Excerpted data:

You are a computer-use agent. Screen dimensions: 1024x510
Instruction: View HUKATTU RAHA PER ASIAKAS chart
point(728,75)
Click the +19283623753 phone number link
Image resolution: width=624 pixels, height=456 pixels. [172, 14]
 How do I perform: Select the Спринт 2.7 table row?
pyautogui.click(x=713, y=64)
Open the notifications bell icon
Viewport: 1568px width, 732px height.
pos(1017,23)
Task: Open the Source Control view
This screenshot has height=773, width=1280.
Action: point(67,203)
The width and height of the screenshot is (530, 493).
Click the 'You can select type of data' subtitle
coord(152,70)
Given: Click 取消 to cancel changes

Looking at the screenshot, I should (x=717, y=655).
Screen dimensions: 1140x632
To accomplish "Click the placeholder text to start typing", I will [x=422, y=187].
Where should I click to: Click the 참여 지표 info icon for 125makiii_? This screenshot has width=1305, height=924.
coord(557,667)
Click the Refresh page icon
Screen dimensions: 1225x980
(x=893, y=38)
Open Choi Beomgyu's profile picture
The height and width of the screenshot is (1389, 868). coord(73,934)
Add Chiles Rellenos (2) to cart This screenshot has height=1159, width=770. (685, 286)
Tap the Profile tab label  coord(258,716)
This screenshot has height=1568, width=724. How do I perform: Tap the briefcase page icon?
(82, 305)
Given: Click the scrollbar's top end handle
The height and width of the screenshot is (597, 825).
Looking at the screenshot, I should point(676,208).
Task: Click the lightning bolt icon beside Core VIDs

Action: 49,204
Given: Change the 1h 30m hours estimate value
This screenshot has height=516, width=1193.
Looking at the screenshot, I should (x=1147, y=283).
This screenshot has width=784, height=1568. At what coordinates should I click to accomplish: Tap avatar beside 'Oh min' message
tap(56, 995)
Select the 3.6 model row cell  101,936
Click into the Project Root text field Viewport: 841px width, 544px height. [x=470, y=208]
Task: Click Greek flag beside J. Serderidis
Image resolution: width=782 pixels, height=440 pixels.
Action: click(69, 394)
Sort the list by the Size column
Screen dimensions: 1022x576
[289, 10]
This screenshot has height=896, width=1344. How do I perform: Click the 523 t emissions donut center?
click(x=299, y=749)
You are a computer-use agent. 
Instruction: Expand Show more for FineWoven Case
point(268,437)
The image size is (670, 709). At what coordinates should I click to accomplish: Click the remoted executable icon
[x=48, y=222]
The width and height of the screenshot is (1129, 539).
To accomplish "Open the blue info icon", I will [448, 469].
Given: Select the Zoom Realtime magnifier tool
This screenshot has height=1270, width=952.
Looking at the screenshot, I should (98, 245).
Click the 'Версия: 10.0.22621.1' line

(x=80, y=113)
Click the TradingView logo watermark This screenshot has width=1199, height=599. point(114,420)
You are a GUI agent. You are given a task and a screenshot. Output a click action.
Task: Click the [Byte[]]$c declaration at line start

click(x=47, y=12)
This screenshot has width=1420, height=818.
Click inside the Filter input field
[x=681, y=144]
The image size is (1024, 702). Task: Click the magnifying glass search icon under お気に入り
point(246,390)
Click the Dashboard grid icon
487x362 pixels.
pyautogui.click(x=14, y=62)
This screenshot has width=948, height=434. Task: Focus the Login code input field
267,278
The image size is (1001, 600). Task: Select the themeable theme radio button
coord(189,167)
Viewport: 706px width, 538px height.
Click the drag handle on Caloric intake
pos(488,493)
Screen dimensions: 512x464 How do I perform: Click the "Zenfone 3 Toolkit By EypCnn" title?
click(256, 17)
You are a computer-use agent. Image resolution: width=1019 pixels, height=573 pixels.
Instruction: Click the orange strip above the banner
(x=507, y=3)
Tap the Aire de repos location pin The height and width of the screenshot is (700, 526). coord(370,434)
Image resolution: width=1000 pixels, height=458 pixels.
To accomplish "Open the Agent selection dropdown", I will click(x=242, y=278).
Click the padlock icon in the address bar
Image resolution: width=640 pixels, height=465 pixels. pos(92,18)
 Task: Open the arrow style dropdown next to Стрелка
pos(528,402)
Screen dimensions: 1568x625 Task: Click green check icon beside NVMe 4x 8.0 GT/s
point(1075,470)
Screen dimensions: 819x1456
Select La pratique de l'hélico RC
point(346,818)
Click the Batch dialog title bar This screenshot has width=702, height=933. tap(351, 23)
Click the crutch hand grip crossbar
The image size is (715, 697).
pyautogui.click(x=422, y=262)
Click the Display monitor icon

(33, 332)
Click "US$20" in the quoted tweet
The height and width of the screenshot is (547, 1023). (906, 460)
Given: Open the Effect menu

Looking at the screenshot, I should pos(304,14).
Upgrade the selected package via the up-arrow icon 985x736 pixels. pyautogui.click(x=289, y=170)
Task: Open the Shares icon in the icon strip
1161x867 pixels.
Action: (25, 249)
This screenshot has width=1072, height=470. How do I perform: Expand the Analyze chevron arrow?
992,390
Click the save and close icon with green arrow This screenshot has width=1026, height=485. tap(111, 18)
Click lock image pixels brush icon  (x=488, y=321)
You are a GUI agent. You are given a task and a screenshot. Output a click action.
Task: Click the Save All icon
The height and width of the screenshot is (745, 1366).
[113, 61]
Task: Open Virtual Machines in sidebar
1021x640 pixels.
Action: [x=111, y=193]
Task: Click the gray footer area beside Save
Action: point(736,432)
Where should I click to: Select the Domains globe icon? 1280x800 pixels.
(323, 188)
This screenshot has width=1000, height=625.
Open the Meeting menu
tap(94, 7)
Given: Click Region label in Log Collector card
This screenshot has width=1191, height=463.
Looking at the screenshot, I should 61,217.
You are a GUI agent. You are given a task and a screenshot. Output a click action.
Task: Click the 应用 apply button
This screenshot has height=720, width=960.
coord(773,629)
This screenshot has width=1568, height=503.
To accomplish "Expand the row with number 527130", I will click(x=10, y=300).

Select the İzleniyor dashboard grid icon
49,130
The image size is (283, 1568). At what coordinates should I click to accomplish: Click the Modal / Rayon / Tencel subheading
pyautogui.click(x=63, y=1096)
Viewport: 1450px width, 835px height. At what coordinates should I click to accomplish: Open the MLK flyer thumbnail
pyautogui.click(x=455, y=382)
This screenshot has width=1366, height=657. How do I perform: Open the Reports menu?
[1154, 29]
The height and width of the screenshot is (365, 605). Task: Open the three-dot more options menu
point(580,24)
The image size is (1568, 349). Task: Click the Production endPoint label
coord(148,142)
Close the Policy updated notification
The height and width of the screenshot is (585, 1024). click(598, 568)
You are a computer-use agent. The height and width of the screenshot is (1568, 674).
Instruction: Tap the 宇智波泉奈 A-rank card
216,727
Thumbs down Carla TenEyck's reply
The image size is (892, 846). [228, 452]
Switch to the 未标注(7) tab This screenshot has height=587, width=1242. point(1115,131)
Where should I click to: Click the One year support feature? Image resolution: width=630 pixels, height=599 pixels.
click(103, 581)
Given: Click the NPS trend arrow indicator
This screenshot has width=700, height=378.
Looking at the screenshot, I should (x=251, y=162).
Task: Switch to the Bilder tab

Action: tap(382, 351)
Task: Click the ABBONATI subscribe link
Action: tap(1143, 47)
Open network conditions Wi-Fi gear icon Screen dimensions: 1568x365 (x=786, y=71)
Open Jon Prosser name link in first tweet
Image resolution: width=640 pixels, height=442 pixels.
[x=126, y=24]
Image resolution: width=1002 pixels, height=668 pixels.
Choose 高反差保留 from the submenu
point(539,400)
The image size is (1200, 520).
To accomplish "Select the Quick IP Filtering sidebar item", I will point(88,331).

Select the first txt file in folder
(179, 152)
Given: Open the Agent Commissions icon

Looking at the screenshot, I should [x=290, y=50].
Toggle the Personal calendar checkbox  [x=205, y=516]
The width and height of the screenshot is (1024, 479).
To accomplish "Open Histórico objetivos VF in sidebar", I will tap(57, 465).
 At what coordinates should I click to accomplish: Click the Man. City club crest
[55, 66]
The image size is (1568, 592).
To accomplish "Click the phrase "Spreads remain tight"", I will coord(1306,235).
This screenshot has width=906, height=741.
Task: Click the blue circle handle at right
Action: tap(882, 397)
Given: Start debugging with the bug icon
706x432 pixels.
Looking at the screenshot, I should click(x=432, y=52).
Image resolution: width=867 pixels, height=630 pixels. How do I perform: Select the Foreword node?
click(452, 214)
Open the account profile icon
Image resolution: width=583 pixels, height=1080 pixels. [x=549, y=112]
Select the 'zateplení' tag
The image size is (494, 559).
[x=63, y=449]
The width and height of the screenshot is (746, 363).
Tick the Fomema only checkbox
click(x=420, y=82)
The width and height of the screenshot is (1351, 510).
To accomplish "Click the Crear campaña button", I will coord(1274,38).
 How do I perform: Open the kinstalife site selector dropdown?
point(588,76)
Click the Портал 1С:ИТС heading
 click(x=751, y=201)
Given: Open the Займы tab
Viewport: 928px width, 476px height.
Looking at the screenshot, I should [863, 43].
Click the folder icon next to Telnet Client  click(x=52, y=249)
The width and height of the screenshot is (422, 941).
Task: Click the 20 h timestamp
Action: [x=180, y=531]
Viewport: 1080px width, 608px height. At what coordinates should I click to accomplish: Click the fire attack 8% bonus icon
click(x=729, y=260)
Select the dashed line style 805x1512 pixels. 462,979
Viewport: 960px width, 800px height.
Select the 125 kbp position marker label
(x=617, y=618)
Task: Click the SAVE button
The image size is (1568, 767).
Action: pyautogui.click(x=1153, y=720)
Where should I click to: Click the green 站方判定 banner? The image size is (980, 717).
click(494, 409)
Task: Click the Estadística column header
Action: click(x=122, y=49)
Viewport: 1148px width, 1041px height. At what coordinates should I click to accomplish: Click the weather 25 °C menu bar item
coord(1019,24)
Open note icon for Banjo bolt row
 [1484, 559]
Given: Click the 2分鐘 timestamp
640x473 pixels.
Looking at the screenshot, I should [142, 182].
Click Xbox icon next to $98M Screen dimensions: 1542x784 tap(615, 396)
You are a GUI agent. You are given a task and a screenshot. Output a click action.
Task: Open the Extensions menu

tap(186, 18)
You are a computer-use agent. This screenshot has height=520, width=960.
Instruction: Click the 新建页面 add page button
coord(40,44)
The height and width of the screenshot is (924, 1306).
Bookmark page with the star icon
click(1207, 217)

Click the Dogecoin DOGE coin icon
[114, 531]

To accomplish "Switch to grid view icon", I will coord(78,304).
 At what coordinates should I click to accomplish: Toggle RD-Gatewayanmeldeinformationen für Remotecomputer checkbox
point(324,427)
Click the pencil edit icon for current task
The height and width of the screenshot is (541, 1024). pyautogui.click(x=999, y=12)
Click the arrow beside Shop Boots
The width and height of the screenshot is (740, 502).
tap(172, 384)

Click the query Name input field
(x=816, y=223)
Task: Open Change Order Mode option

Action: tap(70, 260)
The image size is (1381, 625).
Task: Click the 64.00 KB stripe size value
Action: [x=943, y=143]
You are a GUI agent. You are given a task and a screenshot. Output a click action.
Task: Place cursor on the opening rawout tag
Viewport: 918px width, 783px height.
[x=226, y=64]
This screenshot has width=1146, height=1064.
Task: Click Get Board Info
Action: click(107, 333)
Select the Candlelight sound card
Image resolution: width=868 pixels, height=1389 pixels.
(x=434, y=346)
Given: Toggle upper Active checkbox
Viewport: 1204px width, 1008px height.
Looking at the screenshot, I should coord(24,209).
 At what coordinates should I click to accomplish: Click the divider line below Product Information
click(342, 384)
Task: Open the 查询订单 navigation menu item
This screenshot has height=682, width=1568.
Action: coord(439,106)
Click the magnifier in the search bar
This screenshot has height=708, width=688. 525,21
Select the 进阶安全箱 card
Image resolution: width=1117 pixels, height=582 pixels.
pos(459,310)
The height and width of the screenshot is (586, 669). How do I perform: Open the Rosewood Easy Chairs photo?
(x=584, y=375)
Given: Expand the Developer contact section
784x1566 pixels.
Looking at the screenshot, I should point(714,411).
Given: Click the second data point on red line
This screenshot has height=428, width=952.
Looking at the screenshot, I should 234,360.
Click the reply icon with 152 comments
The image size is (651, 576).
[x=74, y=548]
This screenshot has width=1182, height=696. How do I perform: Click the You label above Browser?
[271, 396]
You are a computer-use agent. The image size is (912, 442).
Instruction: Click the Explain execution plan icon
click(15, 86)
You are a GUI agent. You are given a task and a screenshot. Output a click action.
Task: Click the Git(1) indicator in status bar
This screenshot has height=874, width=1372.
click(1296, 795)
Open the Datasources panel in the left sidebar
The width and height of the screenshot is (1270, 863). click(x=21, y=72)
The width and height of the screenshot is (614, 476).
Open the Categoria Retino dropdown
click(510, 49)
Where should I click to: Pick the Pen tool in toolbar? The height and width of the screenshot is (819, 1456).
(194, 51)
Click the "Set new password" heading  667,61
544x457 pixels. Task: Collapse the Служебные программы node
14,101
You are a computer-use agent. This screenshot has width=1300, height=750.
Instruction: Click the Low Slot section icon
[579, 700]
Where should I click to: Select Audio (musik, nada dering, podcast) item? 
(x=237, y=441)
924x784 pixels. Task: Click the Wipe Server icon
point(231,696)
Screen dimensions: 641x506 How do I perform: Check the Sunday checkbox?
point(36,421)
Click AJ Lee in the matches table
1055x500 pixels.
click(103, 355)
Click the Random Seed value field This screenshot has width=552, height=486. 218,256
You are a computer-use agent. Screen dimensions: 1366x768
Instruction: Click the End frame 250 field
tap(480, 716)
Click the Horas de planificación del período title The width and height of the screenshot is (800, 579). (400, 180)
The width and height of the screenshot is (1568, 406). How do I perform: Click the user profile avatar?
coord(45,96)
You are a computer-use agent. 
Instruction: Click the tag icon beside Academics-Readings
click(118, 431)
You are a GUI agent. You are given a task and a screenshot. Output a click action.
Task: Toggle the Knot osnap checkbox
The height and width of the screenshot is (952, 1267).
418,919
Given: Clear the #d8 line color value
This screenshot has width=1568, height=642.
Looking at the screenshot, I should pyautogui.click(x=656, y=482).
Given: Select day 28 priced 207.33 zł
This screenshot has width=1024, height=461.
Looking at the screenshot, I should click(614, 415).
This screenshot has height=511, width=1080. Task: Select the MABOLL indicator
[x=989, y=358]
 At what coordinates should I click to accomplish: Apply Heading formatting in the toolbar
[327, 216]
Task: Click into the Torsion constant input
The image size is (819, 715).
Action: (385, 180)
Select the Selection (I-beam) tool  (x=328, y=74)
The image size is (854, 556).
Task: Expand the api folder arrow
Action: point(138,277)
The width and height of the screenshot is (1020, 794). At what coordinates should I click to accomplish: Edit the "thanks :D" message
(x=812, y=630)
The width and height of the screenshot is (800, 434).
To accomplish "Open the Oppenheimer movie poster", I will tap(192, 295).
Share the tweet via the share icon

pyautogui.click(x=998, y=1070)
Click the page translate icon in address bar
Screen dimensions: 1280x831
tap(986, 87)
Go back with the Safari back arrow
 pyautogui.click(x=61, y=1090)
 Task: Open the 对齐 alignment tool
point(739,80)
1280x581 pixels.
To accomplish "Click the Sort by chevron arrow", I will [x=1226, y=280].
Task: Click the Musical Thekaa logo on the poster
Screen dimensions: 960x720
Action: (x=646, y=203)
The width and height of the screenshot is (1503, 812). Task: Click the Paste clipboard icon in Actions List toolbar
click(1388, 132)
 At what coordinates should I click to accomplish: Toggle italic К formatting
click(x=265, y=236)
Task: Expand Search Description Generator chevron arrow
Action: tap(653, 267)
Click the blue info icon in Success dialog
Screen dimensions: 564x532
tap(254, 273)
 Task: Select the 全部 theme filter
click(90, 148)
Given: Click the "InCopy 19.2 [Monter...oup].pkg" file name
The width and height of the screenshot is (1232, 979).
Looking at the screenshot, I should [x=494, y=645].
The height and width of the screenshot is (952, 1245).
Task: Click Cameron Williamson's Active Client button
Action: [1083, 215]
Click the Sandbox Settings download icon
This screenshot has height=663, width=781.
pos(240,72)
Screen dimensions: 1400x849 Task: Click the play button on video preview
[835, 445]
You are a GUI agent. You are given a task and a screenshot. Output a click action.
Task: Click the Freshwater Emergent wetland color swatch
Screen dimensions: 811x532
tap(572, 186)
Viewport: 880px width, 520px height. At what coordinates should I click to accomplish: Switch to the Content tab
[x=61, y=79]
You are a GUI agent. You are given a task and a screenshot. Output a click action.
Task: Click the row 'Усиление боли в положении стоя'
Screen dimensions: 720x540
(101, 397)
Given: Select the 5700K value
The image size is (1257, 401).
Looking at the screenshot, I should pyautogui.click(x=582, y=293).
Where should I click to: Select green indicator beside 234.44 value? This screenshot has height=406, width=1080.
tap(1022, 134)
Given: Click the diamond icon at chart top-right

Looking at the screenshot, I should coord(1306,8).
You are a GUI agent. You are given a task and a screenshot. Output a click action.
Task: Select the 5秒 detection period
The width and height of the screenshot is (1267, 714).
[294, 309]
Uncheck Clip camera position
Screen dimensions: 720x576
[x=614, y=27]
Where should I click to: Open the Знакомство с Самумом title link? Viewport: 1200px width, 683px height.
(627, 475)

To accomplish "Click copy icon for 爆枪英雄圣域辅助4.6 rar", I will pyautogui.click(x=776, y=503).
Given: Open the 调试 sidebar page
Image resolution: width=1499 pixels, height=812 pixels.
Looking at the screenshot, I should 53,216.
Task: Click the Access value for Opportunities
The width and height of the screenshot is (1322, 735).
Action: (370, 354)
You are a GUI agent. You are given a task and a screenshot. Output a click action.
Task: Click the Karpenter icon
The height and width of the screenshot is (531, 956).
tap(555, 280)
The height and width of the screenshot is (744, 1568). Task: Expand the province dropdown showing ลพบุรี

Instructions to follow:
In the preceding material, find each line holding the word "Sort" and copy it out.

Solution for this task:
Sort the list by the Size column
To accomplish "Click the Sort by chevron arrow", I will [x=1226, y=280].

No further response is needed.